One of the goals here at Vendetta that I have is to reshape the way people think about fantasy football. Nothing is more comical than waiver wire columns fantasy experts put out.
ESPN’s product truly is trash. Everything they do is catered around the 10-year-old fantasy player. Field Yates’ column truly is worthless. ESPN always brings up players on the waiver wire column that would never be available in a real league.

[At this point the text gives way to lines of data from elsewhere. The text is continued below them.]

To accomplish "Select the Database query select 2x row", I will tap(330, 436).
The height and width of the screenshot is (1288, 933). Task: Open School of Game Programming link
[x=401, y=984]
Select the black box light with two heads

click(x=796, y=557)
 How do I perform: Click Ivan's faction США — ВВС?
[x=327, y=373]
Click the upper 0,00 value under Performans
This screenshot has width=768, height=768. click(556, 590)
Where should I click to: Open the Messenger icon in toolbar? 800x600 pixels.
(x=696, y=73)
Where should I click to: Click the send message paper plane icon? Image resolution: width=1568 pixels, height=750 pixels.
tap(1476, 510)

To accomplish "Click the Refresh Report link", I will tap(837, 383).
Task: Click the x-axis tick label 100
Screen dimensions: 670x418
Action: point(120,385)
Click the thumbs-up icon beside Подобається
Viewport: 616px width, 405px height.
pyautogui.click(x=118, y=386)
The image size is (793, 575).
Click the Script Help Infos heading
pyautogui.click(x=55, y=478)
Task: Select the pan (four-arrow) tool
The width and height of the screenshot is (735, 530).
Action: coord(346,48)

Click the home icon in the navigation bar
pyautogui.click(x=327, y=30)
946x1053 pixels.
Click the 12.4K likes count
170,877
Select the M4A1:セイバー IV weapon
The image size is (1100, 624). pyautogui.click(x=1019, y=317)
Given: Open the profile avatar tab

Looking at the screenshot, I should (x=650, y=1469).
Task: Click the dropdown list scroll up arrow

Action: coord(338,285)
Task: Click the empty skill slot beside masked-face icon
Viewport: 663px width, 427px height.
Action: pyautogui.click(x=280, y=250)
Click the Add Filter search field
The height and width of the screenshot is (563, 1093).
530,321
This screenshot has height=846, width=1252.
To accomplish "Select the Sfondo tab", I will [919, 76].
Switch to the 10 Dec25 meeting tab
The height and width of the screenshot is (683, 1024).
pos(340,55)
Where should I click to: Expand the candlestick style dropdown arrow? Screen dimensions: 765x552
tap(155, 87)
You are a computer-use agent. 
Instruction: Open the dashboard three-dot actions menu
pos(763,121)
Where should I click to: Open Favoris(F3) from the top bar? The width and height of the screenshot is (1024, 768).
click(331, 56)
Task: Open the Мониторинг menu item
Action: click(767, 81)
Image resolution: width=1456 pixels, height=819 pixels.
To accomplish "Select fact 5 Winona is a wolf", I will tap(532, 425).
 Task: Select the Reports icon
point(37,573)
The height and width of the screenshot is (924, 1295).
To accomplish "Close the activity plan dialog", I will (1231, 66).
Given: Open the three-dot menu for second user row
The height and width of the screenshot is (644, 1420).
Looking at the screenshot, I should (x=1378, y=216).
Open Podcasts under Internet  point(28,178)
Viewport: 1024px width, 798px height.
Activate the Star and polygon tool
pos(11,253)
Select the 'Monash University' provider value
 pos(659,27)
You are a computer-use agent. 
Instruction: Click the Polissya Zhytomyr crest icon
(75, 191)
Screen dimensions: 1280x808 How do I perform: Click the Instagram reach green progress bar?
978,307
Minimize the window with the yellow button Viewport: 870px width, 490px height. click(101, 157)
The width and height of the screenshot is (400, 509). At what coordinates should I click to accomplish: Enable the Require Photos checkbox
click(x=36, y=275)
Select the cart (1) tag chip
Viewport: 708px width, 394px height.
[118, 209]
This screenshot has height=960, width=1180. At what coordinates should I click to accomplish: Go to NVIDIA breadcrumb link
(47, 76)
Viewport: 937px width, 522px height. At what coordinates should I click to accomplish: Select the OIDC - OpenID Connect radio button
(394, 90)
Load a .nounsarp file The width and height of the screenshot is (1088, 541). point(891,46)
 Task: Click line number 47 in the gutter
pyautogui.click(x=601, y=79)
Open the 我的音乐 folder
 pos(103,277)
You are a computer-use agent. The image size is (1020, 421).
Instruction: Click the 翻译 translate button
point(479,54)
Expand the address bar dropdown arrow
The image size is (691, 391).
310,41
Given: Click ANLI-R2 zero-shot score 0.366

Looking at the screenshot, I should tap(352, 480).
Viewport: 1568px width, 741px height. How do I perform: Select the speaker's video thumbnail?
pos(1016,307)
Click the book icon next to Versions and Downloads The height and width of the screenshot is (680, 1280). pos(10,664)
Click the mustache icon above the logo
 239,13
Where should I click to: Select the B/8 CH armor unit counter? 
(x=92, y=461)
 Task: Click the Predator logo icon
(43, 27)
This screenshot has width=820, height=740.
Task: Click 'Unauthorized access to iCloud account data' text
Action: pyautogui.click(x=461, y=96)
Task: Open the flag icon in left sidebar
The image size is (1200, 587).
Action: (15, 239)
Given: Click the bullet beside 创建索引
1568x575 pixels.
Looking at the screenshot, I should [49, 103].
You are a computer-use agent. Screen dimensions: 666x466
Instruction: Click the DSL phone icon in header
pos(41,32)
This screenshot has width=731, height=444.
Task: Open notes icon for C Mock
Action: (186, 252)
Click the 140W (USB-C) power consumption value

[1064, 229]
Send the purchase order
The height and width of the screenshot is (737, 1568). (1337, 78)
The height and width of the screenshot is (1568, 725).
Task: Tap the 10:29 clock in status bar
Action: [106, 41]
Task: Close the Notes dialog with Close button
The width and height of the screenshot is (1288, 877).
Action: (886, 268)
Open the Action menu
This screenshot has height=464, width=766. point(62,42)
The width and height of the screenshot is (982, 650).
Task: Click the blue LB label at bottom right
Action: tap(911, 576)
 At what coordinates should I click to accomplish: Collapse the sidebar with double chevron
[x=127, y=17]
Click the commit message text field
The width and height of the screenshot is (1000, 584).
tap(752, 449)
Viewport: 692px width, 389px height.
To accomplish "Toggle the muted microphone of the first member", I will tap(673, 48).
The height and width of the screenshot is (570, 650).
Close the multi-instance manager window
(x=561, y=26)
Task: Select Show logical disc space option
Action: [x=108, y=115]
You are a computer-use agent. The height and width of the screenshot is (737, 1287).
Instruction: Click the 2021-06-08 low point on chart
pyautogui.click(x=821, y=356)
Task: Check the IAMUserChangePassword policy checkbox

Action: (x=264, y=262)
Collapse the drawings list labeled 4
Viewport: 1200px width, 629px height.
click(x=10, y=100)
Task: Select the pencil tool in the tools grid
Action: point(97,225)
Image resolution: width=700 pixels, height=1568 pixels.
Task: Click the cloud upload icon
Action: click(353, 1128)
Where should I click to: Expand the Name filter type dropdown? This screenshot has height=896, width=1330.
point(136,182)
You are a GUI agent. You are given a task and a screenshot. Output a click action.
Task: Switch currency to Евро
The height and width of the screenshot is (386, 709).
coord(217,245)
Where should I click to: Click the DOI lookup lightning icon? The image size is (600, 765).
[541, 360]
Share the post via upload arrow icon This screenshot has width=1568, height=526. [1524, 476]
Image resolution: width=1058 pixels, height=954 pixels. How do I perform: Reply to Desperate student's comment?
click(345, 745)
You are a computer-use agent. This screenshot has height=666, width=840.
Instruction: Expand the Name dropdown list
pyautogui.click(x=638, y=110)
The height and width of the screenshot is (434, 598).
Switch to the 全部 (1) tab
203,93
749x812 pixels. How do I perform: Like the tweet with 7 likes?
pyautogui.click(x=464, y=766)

It’s Week 9 of the NFL season. In no real league is JK Dobbins available. Nevertheless, Yates leads his column about how you should add Dobbins:
“J.K. Dobbins, RB, Baltimore Ravens (47.3%): Dobbins fell below 50% rostership after a slow start to his career amid a three-man committee. With Mark Ingram II out for Week 8 (and possibly Week 9), Dobbins had his best performance of his rookie season with 15 carries for 113 yards. While Gus Edwards will unquestionably still have a role going forward, Dobbins passes the eye test as the clear-cut most talented Ravens running back, and it wouldn’t stun me if he maintains a larger role for the team going forward. He is the top add of the week.”
As a reader, the second you see Dobbins included here, you exit out of the post. ESPN’s fantasy content is genuinely so bad. If JK Dobbins is available in your fantasy league, I assume you just got out of the ball pit at Chuck E Cheese.
ESPN is laying off 300 employees for a reason. They can’t afford people anymore because this is the product they put out there. It’s not just ESPN. It’s every fantasy outlet.
Let me show you what a real waiver wire looks like:
These are the top 26 available players on my waiver wire. Go ahead and build a column out of this. This is what a big boy waiver wire looks like. When your waiver wire column looks like this, then talk to me.